É amanhã! Sindicato inicia processo eleitoral para nova direção do triênio 2026-2029

Secretário-geral dos Metalúrgicos do ABC, Claudionor Vieira, chama todos os sócios e sócias para Assembleia Geral Eleitoral amanhã, às 18h, na Sede

Foto: Adonis Guerra

Os Metalúrgicos do ABC dão início amanhã, às 18h, na Sede do Sindicato, em São Bernardo, ao processo eleitoral que definirá a 24ª direção da entidade desde 1959. A assembleia abre oficialmente os ritos que escolherão a Direção Plena, o Conselho da Executiva e o Conselho Fiscal para o triênio 2026-2029. Na atividade, trabalhadores e trabalhadoras associados definirão o calendário das eleições, integrantes da Comissão Eleitoral, empresas e número de representantes.

O modelo adotado pelo Sindicato é dividido em duas etapas. No primeiro turno, são eleitos os CSEs (Comitês Sindicais de Empresas), que ficam nas fábricas e, no segundo, o Conselho da Executiva da Direção e o Conselho Fiscal do Sindicato. Em entrevista à Tribuna Metalúrgica, o secretário-geral da entidade, Claudionor Vieira, destaca que a assembleia marca o ponto de partida de um processo democrático construído pela base.

Tribuna Metalúrgica – Qual a importância da participação na Assembleia Geral Eleitoral amanhã?
Claudionor Vieira –
A assembleia é fundamental porque é nela que o processo eleitoral começa de fato. São os sócios e sócias que aprovam a Comissão Eleitoral, responsável por conduzir todas as etapas. Participar é entender como a eleição vai funcionar e acompanhar cada fase. É um momento de decisão coletiva e de fortalecimento da democracia interna.

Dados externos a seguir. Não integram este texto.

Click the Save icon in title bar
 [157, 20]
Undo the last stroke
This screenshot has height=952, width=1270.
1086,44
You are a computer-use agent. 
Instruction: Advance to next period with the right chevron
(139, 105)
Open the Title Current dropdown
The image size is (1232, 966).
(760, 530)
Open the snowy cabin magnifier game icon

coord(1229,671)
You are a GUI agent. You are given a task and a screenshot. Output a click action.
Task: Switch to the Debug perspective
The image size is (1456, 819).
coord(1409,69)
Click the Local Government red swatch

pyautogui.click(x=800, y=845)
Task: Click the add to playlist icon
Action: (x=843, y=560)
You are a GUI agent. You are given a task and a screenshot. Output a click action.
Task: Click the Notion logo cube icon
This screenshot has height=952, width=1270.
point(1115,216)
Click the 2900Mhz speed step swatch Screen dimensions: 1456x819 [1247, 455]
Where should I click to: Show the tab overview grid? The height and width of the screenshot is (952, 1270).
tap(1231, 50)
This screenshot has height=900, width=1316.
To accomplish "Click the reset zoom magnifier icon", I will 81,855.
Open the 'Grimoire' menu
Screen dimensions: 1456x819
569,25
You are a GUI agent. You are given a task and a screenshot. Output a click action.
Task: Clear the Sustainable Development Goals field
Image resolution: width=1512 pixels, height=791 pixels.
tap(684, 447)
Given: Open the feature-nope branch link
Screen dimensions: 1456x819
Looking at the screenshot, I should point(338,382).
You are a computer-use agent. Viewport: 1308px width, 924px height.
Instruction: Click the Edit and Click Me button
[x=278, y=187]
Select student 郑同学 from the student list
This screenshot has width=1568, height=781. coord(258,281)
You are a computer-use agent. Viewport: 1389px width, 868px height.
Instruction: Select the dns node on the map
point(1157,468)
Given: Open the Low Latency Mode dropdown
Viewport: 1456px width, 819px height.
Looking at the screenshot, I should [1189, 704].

TM – Por que a eleição dos CSEs é estratégica para o Sindicato?
Claudionor –
Porque é no local de trabalho que a luta acontece diariamente. O CSE garante representação permanente dentro da fábrica, organiza os trabalhadores e faz a interlocução com o Sindicato. Isso democratiza as relações de trabalho, permite diálogo constante, dá agilidade para enfrentar problemas e estabelece um processo permanente de negociação.

TM – O que muda quando o trabalhador se associa ao Sindicato?
Claudionor –
A sindicalização é um ato de consciência. Quanto maior o número de sócios, mais força a categoria demonstra. Um sindicato forte depende de uma base organizada e participativa. Essa unidade é o que sustenta as conquistas e a defesa dos direitos.

TM – Quais os principais desafios do próximo triênio?
Claudionor – O maior desafio é garantir direitos e avançar em novas conquistas, como o fim da escala 6×1, igualdade salarial entre homens e mulheres em todas as empresas, a isenção do IR [Imposto de Renda] na PLR [Participação nos Lucros e Resultados] e continuar defendendo a democracia porque, sem ela, não tem como garantir os direitos já conquistados. Também tivemos vitórias importantes, como a isenção do IR para quem ganha até R$ 5 mil, resultado de mobilização, atos públicos e pressão no Congresso Nacional. São mais de R$ 50 milhões por ano voltando para o bolso dos metalúrgicos e metalúrgicas do ABC. Nosso desafio é que todos os trabalhadores e trabalhadoras do país tenham emprego de qualidade e possam viver com dignidade.

Para Claudionor, o Sindicato é a voz do trabalhador no chão de fábrica. “Somos fortes porque somos uma categoria organizada e vigilante. Essa união é o que dá sentido ao nosso Comitê Sindical e à nossa representação. Como disse o Papa Francisco, ‘não existe uma boa sociedade sem um bom sindicato’. Por isso, convidamos todos os sócios e sócias para a nossa Assembleia Geral Eleitoral. Este é o ponto de partida da nossa luta”. Participem!